Watch Your Watching of Other Women

We’ll explore this more in a later section, but few things devalue a wife more than her husband looking at other women in a manner he should reserve for his wife. That look communicates the polar opposite of cherishing.

Do What You Say You’ll Do

This also will be covered later, but when you put off doing what you tell your wife you’ll do, you breach trust, and you discount her. Carrying out your commitments builds a safe haven for her.

Balance Interests

We each need space and our own interests, but husbands can easily allow interests outside the marriage to crowd out the relationship.We know a couple where the husband played sports four nights a week in addition to having a demanding job.The wife worked part-time and raised their four kids. Understandably, she didn’t feel cherished and supported.

Build some common interests and activities.The communication theory of “Social Penetration” suggests that the number of topics that a couple talks about determines the breadth of their relationship, and how deeply they penetrate each other’s personality establishes the depth. That requires time together and shared interests.

Melissa married her high school sweetheart, Tony, right after graduation and both began working. The early years of their careers demanded a lot of time, and they spent their evenings finishing off projects and taking college courses.With the great changes we all experience during our late teens and early twenties, they enjoyed exploring the new directions they took as individuals.

But within five years, they each discovered that the other had become a stranger. They’d grown in different directions,and they didn’t share enough time together to even know who the other had become. Their marriage dissolved, not in anger, not in betrayal. They had just drifted too far apart.

Husbands, make sure that your wife knows you care about her development. Do the special acts.

TELL THEM

This may sound contradictory, but husbands usually won’t make their wives feel honored just by doing special things for them.

Remember Sheila’s request that I (Tim) hold her hand or put my arm around her shoulder to let her know that I cherish her? Just the week before,we’d gone out to lunch with a group after church, and I had slipped my arm around her shoulder for at least twenty minutes. Long enough that my arm went to sleep and I had to rub it to get the circulation back into it.

Here I’d been doing it all along, and she hadn’t even noticed! Rather than get self-righteous, I suggested that when I did something that made her feel loved, I would preface it by saying,“Because you’re so special to me.” I would help with the dishes and say,“Because you’re so special.” Or I would rub her aching back, again with those words.

Now, I didn’t say them in jest, I didn’t rub her nose in them, and I didn’t say them forever. But using that phrase helped change the landscape of our relationship and gave her a vehicle to interpret my actions.

So, if you encounter the same problem we did, talk about an effective way that you can let your wife know that you do what you do because she’s special to you.

REALIZE MEN ARE MEN

Wives, this one’s for you. In all likelihood, your husband will never fully and completely meet your need to be cherished as you want. He’s a man. So allow us to make two suggestions.

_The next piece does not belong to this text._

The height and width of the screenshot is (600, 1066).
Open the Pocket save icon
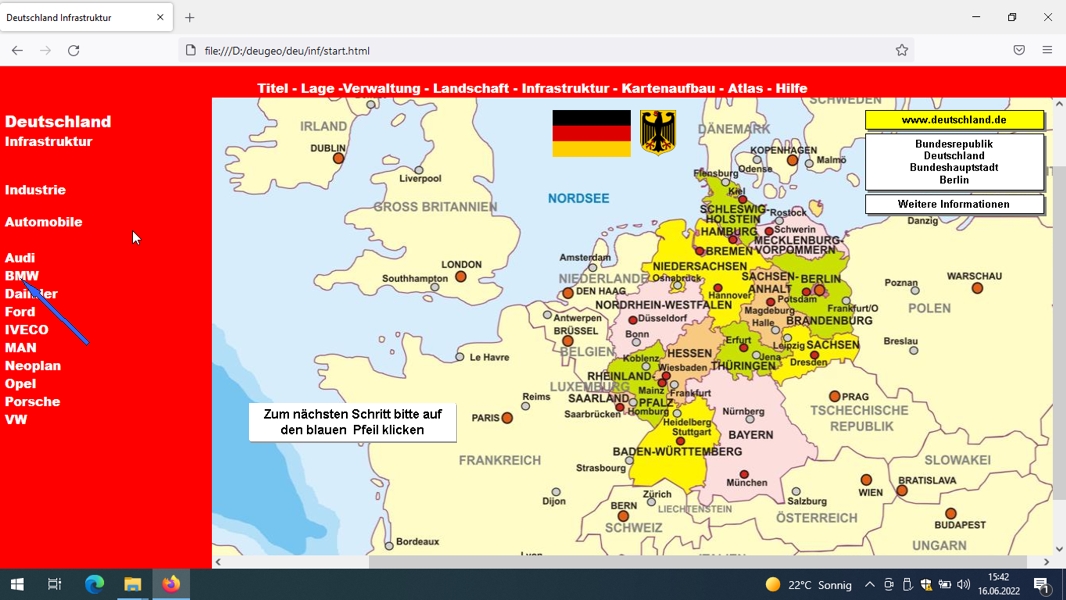tap(1018, 50)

First, give him credit for the things he does from his perspective to cherish you. When he provides for you and the family, he does so because he cherishes you.When he protects you and the family, he does so because he cherishes you. When he’s content just to bask in your presence without saying a word, he does so because he cherishes you. He will greatly appreciate it when you interpret those acts accurately—as an expression in his terms that you occupy a unique place in his life.

Second, show your appreciation for the acts he does that you’ve told him about.Without nagging when he seems to slip a little, remind him of how great you feel when he does those acts, and that you’ve missed them lately. Men respond to recognition. God hard-wired them that way, so investing yourself in some praise will give you an even better return.

Husbands, stick to your word. Cherish your wife in the ways that she desires. She’ll appreciate that! And that’s the truth.